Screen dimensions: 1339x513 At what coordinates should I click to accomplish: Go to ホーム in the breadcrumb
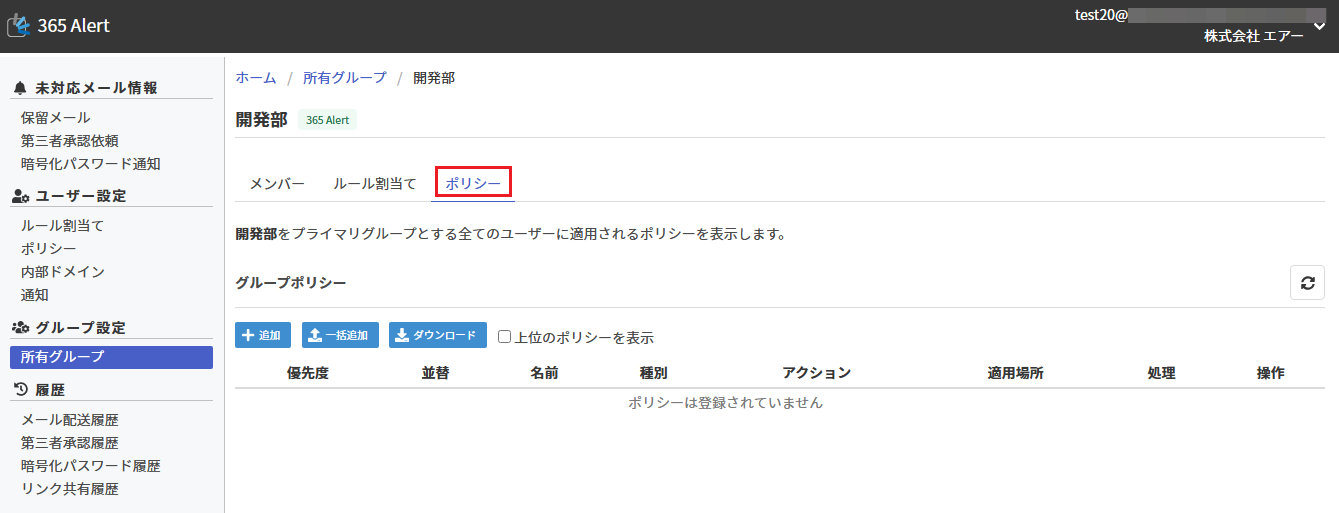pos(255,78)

---

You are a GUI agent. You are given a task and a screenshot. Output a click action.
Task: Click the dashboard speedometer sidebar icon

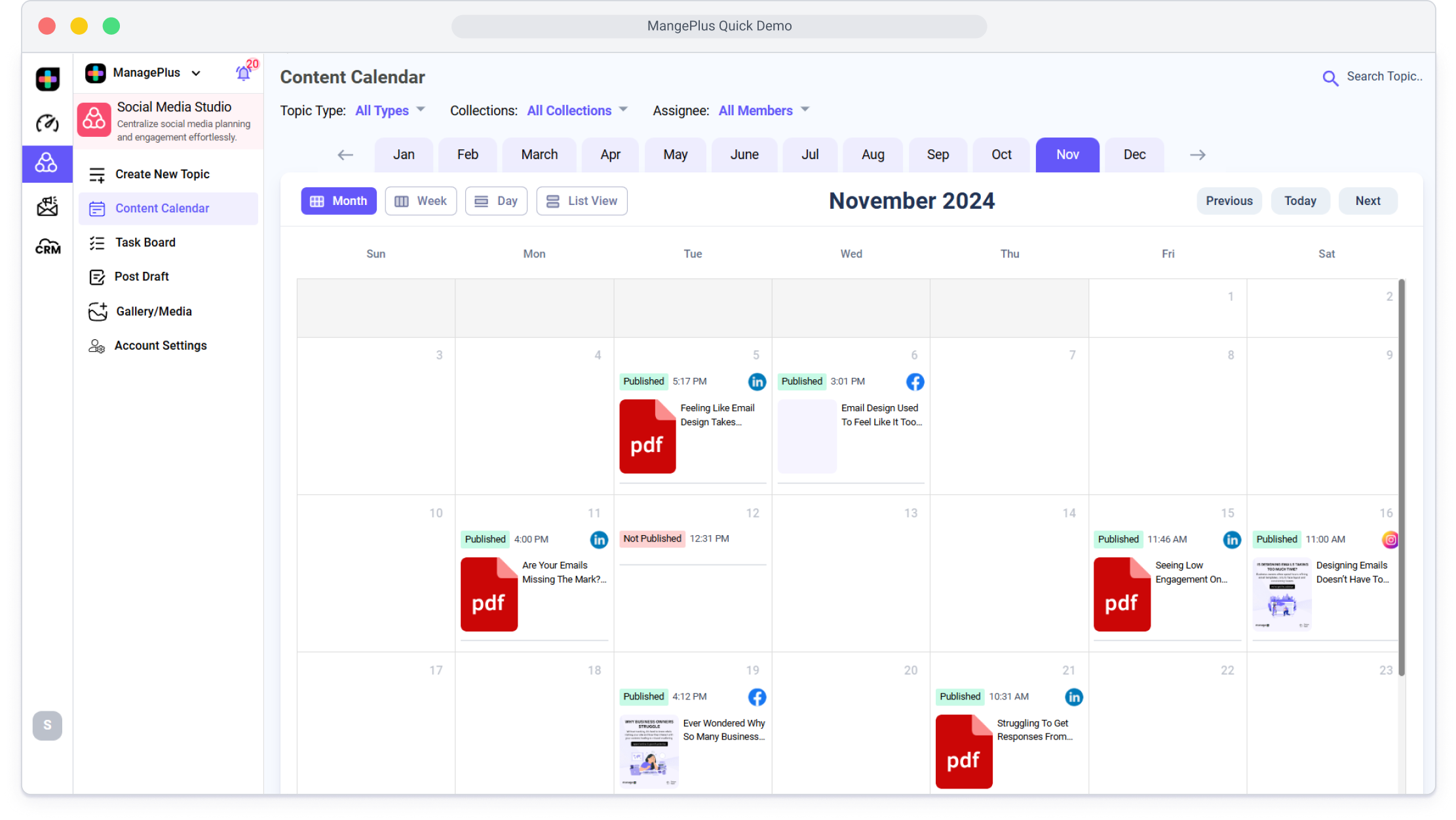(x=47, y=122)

*WHAT THE TASK REQUIRES*.
Switch "breadcrumb" to "navigation trail" in the rows from the line containing "Screen dimensions: 1339x513" through the line containing "pos(255,78)", and leave everything else unchanged. Give back only those lines, without the pictures.

*RESULT OF THE EXERCISE*.
Screen dimensions: 1339x513 At what coordinates should I click to accomplish: Go to ホーム in the navigation trail
pos(255,78)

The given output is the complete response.